We worked together following the principles of agile management through a shared online tool, Kanboard, an open source alternative to Trello, with which some of you may be more familiar.

Agile management has its roots in software development, but through Trello, Kanboard and other similar tools it is now used for all sorts of projects. In our case, the project was the manuscript. Kanboard works with cards (as if they were online post-its). In each card we described a specific task and assigned it to one of the team members.

One task, for example, was to review specific literature, another one was to identify data sources within the Teixidora platform or to find potential journals where to publish the paper. We wrote down all possible tasks and screated a card for each of them.

Kanboard helped us visualise and keep track, collectively, of the things remaining to do. We organised the different tasks in columns, each corresponding to a stage of work. Each time a task was completed, it was moved from the “doing” to the “done” column. Visualising progress this way, we could follow how we were moving from the initial steps of an outline, to writing an abstract, completing a first draft of the paper, reviewing it, translating it from Catalan into English and finally submitting it to the journal.

Screenshot of the Kanboard tool

It took us several months to complete the paper. Throughout this process we kept communicating online, via Telegram.
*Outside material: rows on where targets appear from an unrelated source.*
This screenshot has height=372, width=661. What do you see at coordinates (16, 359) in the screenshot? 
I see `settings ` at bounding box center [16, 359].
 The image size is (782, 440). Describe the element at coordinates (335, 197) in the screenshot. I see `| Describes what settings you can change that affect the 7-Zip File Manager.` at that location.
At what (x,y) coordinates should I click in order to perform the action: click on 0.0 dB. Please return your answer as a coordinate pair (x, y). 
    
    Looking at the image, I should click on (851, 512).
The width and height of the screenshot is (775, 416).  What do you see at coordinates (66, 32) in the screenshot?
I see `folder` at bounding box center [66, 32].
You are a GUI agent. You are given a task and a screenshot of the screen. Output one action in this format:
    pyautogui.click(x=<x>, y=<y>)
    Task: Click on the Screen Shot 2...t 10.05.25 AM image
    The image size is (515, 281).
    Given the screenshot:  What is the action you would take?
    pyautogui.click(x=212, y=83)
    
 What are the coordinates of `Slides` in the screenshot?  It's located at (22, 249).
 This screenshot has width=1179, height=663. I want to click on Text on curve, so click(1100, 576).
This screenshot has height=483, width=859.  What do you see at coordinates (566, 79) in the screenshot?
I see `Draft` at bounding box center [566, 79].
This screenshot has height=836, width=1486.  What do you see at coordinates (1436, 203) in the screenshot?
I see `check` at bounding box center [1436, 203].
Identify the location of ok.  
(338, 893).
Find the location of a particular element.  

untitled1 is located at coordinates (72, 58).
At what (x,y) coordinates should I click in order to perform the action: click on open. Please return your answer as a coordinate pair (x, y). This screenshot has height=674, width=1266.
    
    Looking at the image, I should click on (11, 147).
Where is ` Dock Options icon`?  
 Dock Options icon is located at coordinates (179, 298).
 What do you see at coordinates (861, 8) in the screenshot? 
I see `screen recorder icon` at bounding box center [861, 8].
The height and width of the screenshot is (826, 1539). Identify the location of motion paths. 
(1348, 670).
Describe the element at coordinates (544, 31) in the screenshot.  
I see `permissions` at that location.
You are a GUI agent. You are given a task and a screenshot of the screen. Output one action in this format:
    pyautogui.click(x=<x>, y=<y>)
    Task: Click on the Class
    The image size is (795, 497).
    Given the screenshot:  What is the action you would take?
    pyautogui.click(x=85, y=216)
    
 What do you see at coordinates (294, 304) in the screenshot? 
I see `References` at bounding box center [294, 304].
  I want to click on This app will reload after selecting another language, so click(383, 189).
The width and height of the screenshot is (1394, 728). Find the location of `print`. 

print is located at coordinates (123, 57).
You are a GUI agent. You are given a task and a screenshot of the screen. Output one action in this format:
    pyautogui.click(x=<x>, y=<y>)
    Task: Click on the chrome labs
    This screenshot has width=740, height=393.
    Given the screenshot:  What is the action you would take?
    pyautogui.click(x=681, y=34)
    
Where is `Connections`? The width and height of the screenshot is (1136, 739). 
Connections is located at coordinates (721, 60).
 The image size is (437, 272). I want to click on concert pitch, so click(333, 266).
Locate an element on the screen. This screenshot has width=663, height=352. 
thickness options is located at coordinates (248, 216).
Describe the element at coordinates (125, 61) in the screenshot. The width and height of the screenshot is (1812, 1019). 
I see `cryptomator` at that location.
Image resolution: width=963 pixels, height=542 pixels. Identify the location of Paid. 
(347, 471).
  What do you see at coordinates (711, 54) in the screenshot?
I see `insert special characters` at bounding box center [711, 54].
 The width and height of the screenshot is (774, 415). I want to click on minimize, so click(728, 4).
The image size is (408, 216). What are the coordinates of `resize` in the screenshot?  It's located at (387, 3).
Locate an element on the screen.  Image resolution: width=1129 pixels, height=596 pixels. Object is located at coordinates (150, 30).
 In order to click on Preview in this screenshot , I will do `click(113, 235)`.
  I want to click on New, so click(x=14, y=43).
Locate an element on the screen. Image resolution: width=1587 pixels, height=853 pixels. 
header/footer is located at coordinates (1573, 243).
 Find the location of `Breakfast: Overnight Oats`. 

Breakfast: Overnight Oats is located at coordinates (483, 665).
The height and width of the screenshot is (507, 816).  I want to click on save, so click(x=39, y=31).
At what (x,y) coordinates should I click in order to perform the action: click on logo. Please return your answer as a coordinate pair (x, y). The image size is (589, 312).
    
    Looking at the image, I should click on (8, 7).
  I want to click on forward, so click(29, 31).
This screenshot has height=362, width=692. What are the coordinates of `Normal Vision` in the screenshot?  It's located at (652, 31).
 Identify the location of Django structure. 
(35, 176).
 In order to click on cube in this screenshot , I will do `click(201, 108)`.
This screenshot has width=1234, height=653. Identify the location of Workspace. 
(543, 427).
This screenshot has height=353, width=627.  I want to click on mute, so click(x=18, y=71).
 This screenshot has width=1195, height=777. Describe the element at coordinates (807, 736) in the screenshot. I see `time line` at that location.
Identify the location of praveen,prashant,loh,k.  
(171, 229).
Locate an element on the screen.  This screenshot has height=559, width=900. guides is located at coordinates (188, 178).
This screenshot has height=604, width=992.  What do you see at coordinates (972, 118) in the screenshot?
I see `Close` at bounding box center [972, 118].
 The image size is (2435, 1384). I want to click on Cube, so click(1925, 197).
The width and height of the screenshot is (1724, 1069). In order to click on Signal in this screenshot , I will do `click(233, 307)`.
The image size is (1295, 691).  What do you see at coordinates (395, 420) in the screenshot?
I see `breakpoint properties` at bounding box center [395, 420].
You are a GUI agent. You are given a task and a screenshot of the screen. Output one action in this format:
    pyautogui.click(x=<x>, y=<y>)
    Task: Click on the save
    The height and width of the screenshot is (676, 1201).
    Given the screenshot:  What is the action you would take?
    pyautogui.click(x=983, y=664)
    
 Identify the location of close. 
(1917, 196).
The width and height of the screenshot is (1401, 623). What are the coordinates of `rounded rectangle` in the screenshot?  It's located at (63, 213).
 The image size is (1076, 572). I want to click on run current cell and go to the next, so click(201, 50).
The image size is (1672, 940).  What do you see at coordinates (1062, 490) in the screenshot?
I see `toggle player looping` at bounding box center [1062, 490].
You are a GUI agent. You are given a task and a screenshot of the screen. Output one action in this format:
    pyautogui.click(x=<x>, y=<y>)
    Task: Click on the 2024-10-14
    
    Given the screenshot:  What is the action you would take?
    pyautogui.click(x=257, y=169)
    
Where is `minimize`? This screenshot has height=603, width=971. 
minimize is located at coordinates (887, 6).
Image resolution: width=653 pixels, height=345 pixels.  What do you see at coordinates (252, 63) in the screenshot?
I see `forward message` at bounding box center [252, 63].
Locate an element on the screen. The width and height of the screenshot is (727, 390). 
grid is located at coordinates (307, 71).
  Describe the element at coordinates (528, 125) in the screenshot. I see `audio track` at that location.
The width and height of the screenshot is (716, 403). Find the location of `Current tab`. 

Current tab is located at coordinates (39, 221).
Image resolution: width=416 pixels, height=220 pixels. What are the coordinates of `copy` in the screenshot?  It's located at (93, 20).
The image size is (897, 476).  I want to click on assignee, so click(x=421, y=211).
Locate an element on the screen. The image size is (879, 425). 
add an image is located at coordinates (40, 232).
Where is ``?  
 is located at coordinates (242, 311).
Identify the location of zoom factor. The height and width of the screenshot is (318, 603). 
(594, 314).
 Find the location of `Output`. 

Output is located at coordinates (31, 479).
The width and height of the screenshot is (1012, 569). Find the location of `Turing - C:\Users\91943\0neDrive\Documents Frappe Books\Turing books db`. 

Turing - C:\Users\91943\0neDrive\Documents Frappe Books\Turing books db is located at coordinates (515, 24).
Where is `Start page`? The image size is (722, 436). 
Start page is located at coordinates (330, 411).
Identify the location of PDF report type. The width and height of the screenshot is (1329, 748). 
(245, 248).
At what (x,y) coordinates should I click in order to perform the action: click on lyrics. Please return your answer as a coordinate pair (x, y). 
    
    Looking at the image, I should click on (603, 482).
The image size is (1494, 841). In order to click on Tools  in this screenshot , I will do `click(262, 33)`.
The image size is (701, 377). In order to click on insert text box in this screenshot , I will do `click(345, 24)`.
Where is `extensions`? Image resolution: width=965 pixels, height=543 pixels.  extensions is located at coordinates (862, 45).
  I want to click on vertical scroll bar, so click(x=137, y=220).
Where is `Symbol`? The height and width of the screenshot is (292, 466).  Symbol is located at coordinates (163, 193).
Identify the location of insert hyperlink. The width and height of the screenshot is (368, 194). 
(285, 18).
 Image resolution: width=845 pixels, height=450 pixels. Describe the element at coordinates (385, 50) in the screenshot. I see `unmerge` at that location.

But there was also one more moment when three of us met face-to-face, devoting a whole day to just writing the paper (actually not just writing, but there was also some pretty nice cooking and eating involved).

In agile management language, an intense period of working together geared towards completing a concrete task, is called a “sprint”. A project might involve one or more such sprints from beginning to end. Sprints can be face-to-face or via remote collaboration.

In writing a paper, face-to-face sprints are essential. Sitting one next to the other helps move ideas and text forward in ways that are not possible by remote collaboration alone. I would recommend more co-writing sessions than we had in producing this paper.

There are plenty of other ‘tricks’, ‘rituals’ or online and offline tools that can be explored and put into practice in collaborative writing. Our understanding and design of collaborative knowledge production is still at its infancy. But I am convinced that both research and scientific writing have lots to gain from bringing these processes – developed by activists and open software developers – to academia.